Einige sagen, die Indigenen stecken mit den Anhängern Correas unter einer Decke. Wie schätzen Sie das ein?

Das ist völlig falsch. Die indigene Bewegung hat Correa schon in seiner letzten Amtszeit für den Ausbau der Förderung der natürlichen Ressourcen stark kritisiert. Immer wieder haben sie Proteste gegen die Regierung Correa organisiert, beispielsweise gegen das Gesetz zum Ausbau und der Intensivierung des Bergbaus.

Warum ist Ecuador überhaupt so hoch verschuldet und braucht spätestens alle zehn Jahre wieder einen Megakredit?

Wenn wir von den Auslandsschulden sprechen, dann sprechen wir von unvergänglichen Schulden. Die Geschichte Ecuadors fußt wie die vieler anderer Länder Lateinamerikas auf der Auslandsverschuldung. Im Fall von Ecuador ist die Sache ganz klar: Schon als wir 1830 die Unabhängigkeit erhielten, waren wir hoch verschuldet. Und die Schulden haben uns immer begleitet.

Wie kann es überhaupt sein, dass ein Land schon zu Beginn seiner Unabhängigkeit hochverschuldet ist?

Die Schulden kamen durch den Unabhängigkeitskrieg. Simón Bolívar musste viel Geld für Waffen ausgeben, um den Krieg gegen Spanien zu gewinnen.

Und von diesem Schuldenberg ist das Land selbst in guten Zeiten nie wieder herunter gekommen?

Das tragische und bedauerliche ist, dass die Schulden oftmals als Konsequenz nach einem wirtschaftlichen Aufschwung gestiegen sind.

Wie kann das sein?

Ein Beispiel: Als die Preise für Erdöl in den 1970er Jahren stark anstiegen, hat sich Ecuador immer mehr verschuldet.

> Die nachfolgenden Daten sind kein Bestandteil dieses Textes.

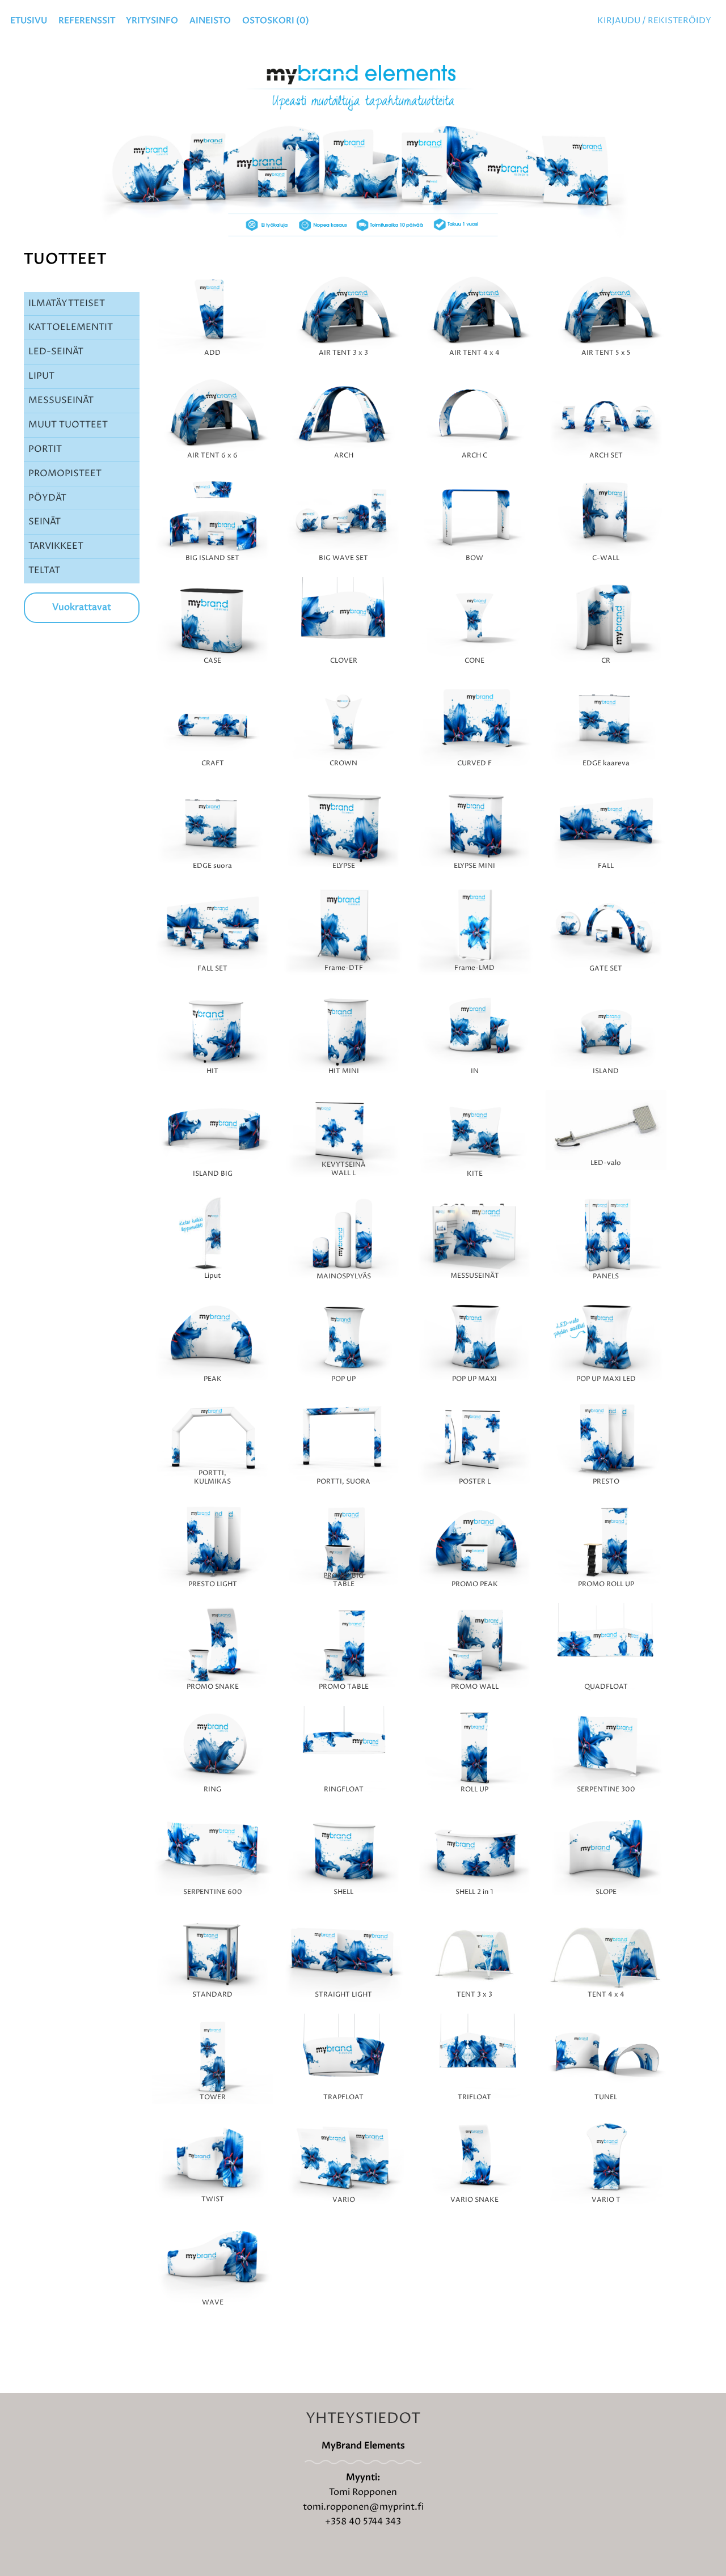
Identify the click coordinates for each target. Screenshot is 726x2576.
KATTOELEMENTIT (70, 327)
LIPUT (41, 376)
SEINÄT (44, 521)
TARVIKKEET (55, 546)
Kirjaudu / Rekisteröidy (654, 21)
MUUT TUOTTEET (68, 424)
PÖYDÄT (47, 498)
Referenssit (86, 21)
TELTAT (44, 570)
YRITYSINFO (152, 21)
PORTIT (45, 449)
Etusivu (28, 21)
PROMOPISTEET (65, 473)
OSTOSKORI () (275, 21)
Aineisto (210, 21)
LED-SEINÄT (55, 351)
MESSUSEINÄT (61, 400)
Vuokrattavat (81, 607)
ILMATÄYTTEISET (66, 303)
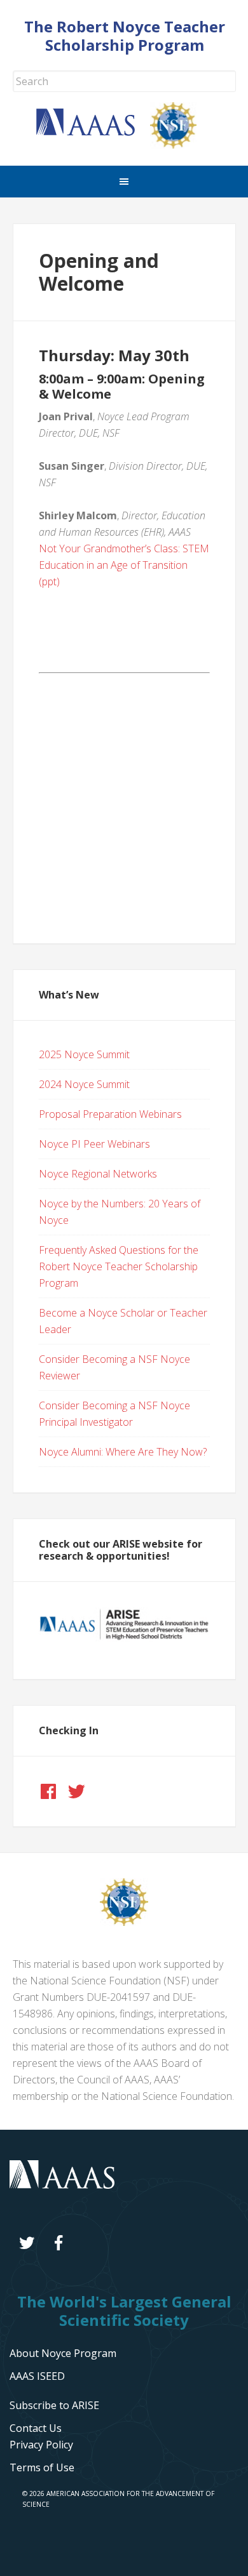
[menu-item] (41, 2445)
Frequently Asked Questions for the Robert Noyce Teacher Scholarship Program (118, 1266)
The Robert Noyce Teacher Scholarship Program (124, 35)
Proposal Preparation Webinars (110, 1114)
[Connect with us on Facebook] (48, 1791)
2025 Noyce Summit (84, 1054)
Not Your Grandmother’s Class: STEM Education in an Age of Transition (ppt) (124, 564)
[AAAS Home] (93, 132)
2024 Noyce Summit (84, 1084)
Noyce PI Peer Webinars (94, 1144)
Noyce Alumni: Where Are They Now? (123, 1452)
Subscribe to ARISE (54, 2405)
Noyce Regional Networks (98, 1174)
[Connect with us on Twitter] (76, 1791)
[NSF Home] (181, 145)
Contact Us (36, 2428)
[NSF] (124, 1922)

Aber Ecuador exportiert doch Erdöl?

Ja, aber durch den Preisanstieg konnte das Land höhere Kredite aufnehmen. So war es auch in der Regierungszeit von Rafael Correa. Die Schulden sind das Ergebnis von Regierungen, die mit Ressourcen nicht gut umgehen.

Rafael Correa wurde als linker Präsident gefeiert, der sein Land grundlegend veränderte.

Correa ist alles andere als »links«. Aber nicht nur im Fall von Correa sondern auch in dem von anderen Regierungen kann man sagen, dass die reichen Bevölkerungsschichten zu wenig Steuern zahlen mussten und sie sich nicht darum gekümmert haben, die Schulden zurückzuzahlen. Man darf nicht vergessen, dass die Regierung Correa die höchsten wirtschaftlichen Einnahmen in der ganzen bisherigen Geschichte Ecuadors hatte. Es hätten tiefgründige Änderungen realisiert werden können, aber es passierte nicht.

Können Sie dafür noch ein Beispiel geben?

Es hätte eine Umstrukturierung der Wirtschaft eingeläutet werden können. Beispielsweise die Abwendung von der Förderung von natürlichen Ressourcen, stattdessen wurde diese weiter ausgebaut. Correa war der größte Verfechter von Mega-Bergbauprojekten in Ecuador. Hinzu kommt, dass er dem Modus der Akkumulation des Kapitals nichts entgegen setzte. Die Reichen wurden unter Correa reicher, während sich das Leben für die arme Bevölkerung verbesserte. Doch das wurde nur durch die Einnahmen aus der Erdölförderung finanziert, die hoch waren.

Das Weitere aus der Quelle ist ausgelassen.